Mr. Premji gave philanthropy a different hue altogether. His passion and commitment towards philanthropy are unparalleled in India’s history of giving.
“Premji is not a cheque-writing philanthropist. He is deeply committed to difficult issues like primary education and enhancing quality of teaching. Whatever he does is completely black and white and he leaves no grey areas in anything,” says Krishnakumar Natarajan, one of the co-founders of Mindtree. Mr. Natarajan began his career in Wipro and held various key positions before founding Mindtree. Mr. Premji is the second-richest Indian with a wealth pool of $22.6 billion. The Premji family owns 74.3% of shares in Wipro.
Mr. Premji has pledged 67% of Wipro shares to charity and he is the first Indian to sign the Bill Gates’ and Warren Buffett’s ‘Giving Pledge’ initiative, donating 50% of his wealth.
Dileep Ranjekar, CEO, Azim Premji Foundation, who has worked with Mr. Premji in the last 43 years says: “To begin with, he is a good human being — everything emanates from there — he thought well, meant well and did well with no interest in promoting self. He engaged high quality professionals to man critical roles.
Mr. Premji was barely 21 years old when he joined his father’s company, Western Indian Vegetable Products.
1976 cooking oil crisis
The country witnessed a severe cooking oil shortage in 1976. Most players inflated the cost of their oils by multiple times and made a quick buck then, but Mr.
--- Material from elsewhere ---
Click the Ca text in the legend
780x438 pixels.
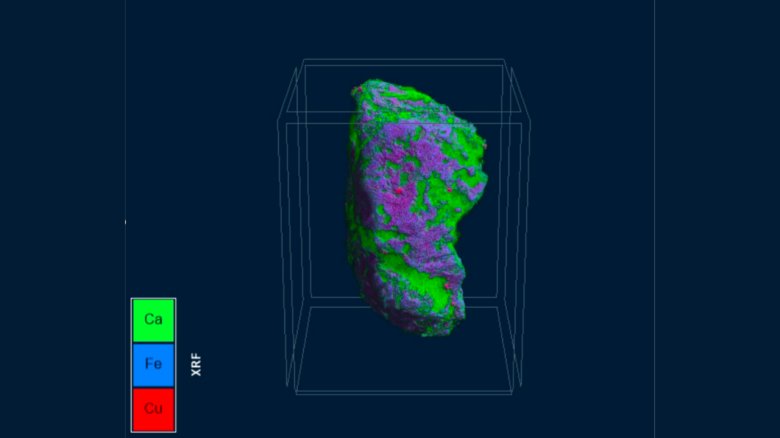(x=153, y=319)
Premji decided to continue to sell his Sunflower Vanaspati at the regular price.
“End of the day, his managers will go to sleep with peace and clean conscience. Because nobody can match Premji and his company when it comes ethical standards,” added Mr. Kurien.
Following his father's sudden demise he had to discontinue his studies at Stanford University. Since then he has been at it with great focus, transforming the cooking oil company to a global tech giant with revenues of over $ 8 billion. It was in 1977 Wipro got its name and it forayed into IT services business in 1982. Ashok Soota, who served as president of Wipro Infotech from 1984 to 1999, calls Mr. Premji a long-distance runner.
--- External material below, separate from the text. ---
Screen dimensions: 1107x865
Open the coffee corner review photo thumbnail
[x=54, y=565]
“He is someone who well understood the key parameters of success at a very early age. He was not hesitant to try new things. He is a man with no ego issues and he never overruled the decisions of any of his CEOs,” says Mr. Soota, who later co-founded Mindtree and Happiest Minds.
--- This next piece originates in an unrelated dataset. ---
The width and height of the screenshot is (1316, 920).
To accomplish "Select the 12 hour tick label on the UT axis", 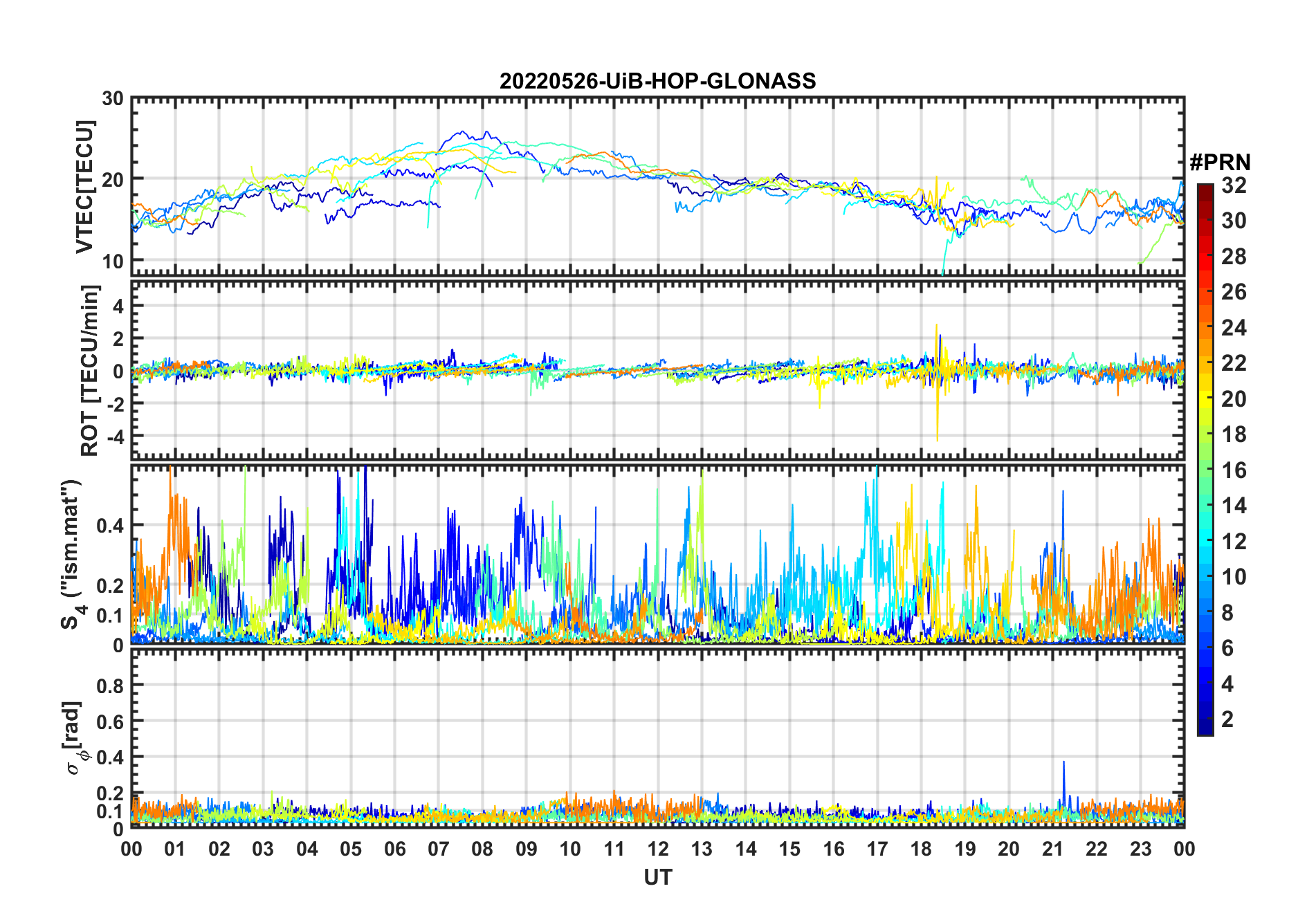I will point(657,849).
Pradeep Kar, CMD of Microland, who started his career at Wipro in 1983 said: “My learnings from Azim’s [he is fondly known as AHP] and Wipro’s journey are many — hardwork, fairness and an egalitarian approach and a vision for a better world, and a faith that anything can be achieved through education and equal opportunity.”
Co-founder of Infosys N.R. Narayana Murthy, in his media tribute to Mr. Premji on his completing 50 successful years in business three years ago wrote: “Azim is one of the finest exponents of good governance in India. He is the best example for separating management from control.”
“Premji will go down in the annals of history as one of the iconic pioneers of India’s IT sector. He has been a visionary entrepreneur, who has pursued his business with the highest values of good governance. His value system is reflected in his philanthropy,” said Kiran Mazumdar-Shaw, CMD, Biocon.